U2's solar energy

Forsaking the mirror balls and pop imagery associated with U2 these days, director Jake Scott of Portfolio/Black Dog Films and director of photography Salvatore Totino took a less ironic, more abstract approach to propel "Staring at the Sun," the second video from the band's POP album. The kitsch of "Discotheque," the album's first video featuring U2 in Village People garb on a mirror ball set, is absent from this performance clip which nonetheless has a transcendent visual style largely created by carefully choreographed lighting effects. Closeups of band members are bathed in various spectra of colored light, alternating with traveling lines and orbs of white light that encircle or streak by. And, in a literal nod to the song title, a sun rises to radiate around and then eclipse Bono and company.

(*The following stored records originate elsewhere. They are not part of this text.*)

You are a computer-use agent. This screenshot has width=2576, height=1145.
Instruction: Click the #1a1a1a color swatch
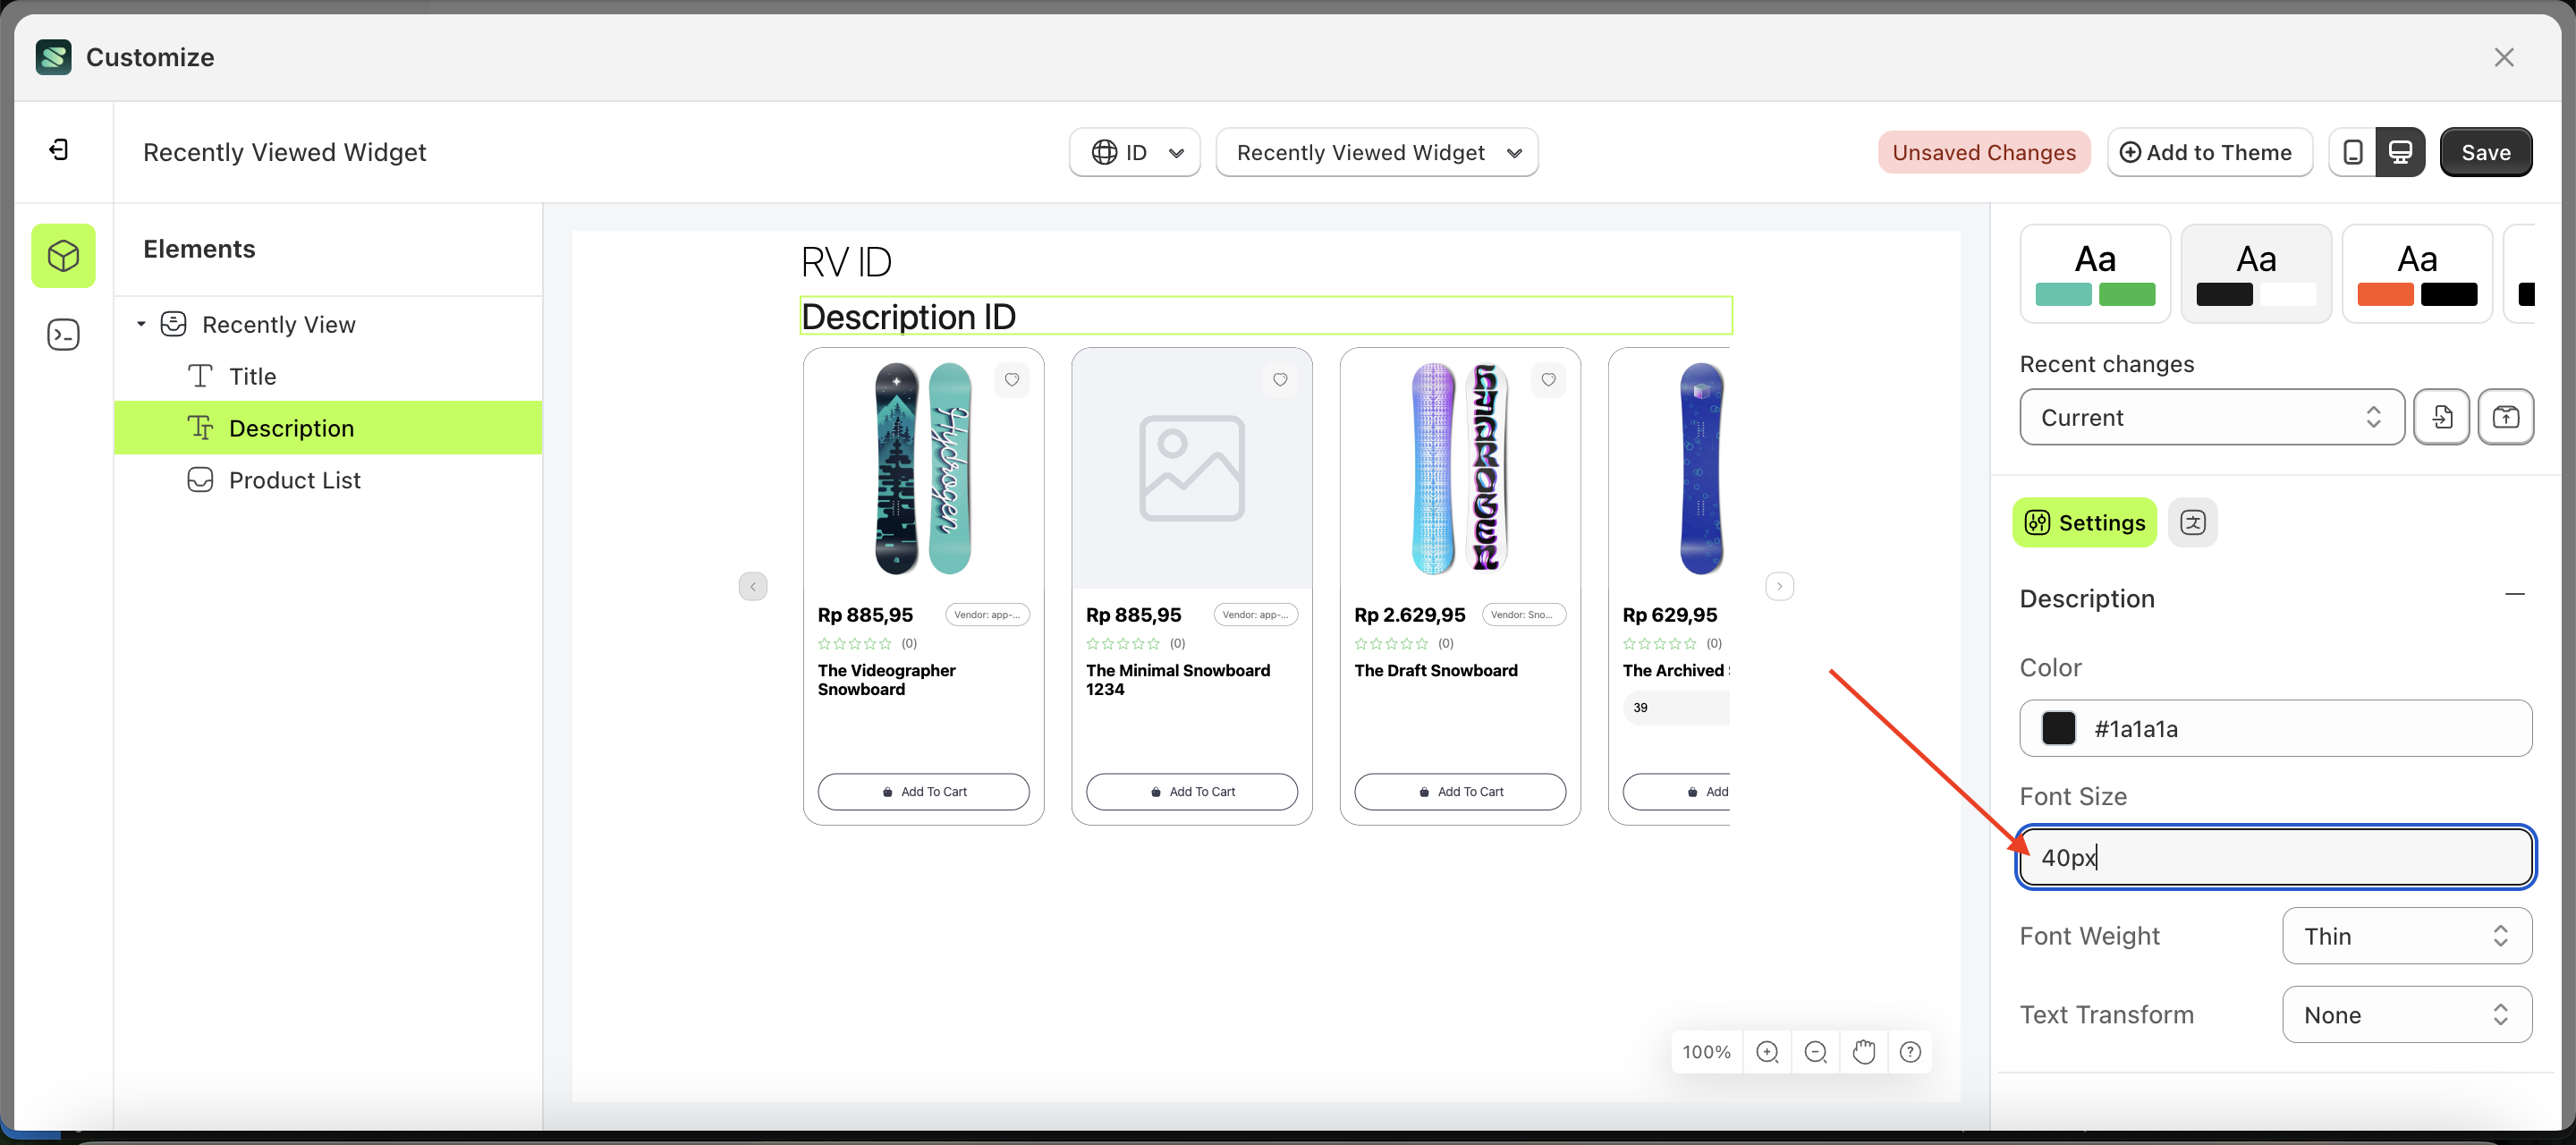coord(2058,728)
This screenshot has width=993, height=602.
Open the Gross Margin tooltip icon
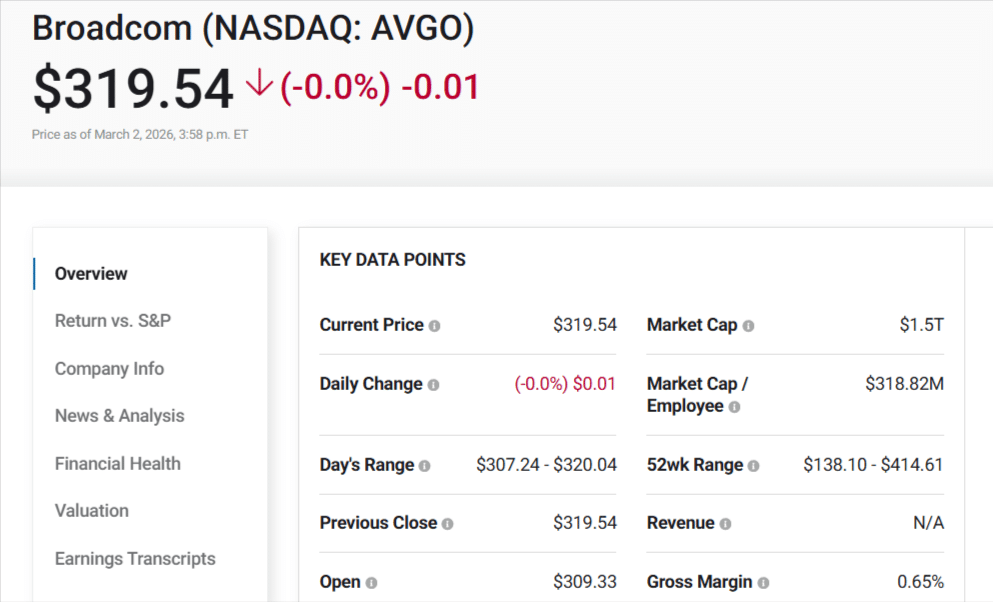(765, 582)
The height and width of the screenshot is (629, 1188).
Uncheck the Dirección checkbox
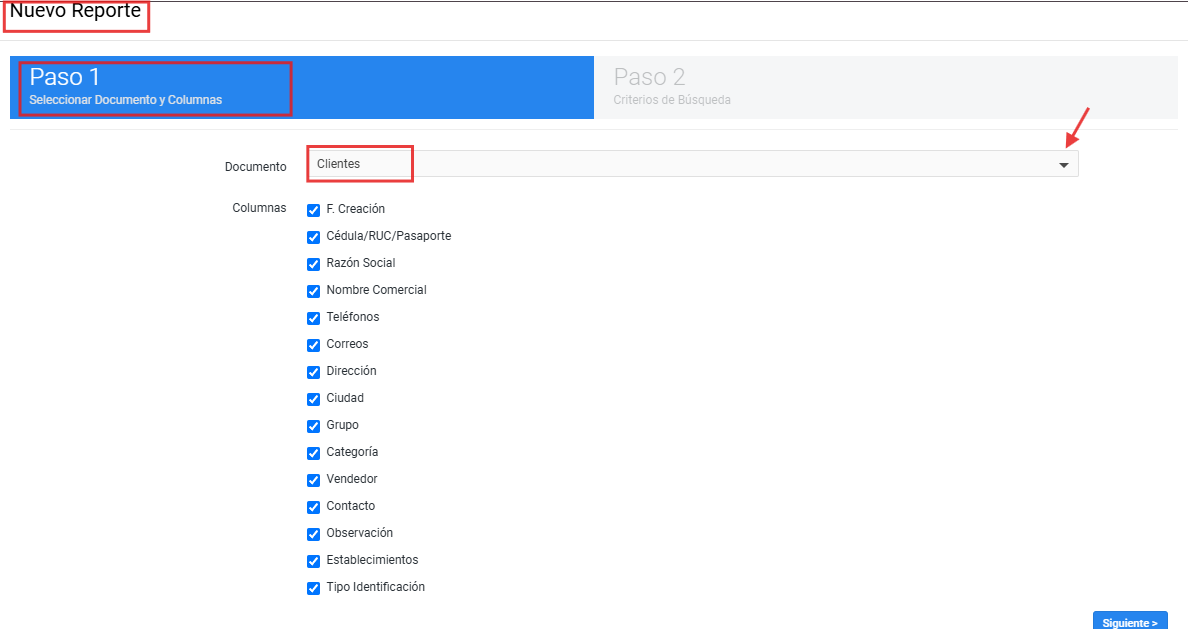(x=313, y=372)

Having worked on numerous videos together (Live's "Lightning Crashes," Tracy Bonham's "Mother, Mother" and Radiohead's "Fake Plastic Trees," among others), the director and DP approached this video with a shared visual vocabulary and ready-made collaborative process. "Jake had some ideas of doing a lot of Flame work on it in post while I came up with another approach I've been wanting to do for a long time--to use a shutterless camera," says Totino. "We did some tests using the shutterless camera with an over-under rig that houses two cameras which Clairmont Camera developed. The camera above looks into a mirror down into a beam splitter and sees the same image that the camera below sees."

This approach proved so effective that the majority of the lighting effects were shot in camera; only a few images were manipulated at London-based postproduction house The Mill. Experimenting with the camera setup led to effects such as the intermittent streaks of light which were created by using a shutterless camera on top of the rig, and a camera with a shutter below. However, one of the DP's favorite illusions, an orb of light traveling around band members' faces, involved more than tricky camera work. "I used this little wand with a 12V/75W bulb on the end plugged into the camera battery," the DP explains. "We developed the wand in our test stages, and that's how the light traveled around them."

While the wand made light magically appear around closeups, Plexiglas was part of the secret behind making the sun rise. "It was actually a triangular piece of Plexiglas that we lit at an angle to get a certain color spectrum," says Totino. "Then Jake bent and curved it in Flame in post. The mist coming off it was from a Mee Fog System that we lit separately and then shot."

Lighting equipment on set at Paris Studios in New York was a standard order of "Maxi Brutes and some Lightning Strikes," says the DP. He adds that camera assistant Mark Williams was invaluable in mastering the camera equipment, which had to be brought directly from Clairmont Camera in Los Angeles to New York because of the special rigs.

After two days of shooting and more intensive time at the post house, the video wrapped, allowing Scott and Totino to see their concept fully realized. Although gratifying, the process came with a healthy dose of uncertainty, according to Totino. "What was difficult about shooting this video was that every once in a while Jake and I would look at each other and say, 'Is this going to be okay?'" he remembers. "You always think you can do more tests and evolve it to another stage. And when you're doing all of this post work and shooting the elements separately you have to envision what it's going to be like. You're not getting any direct visual results, so you have to rely on your experience and gut instinct that you're going to make it work."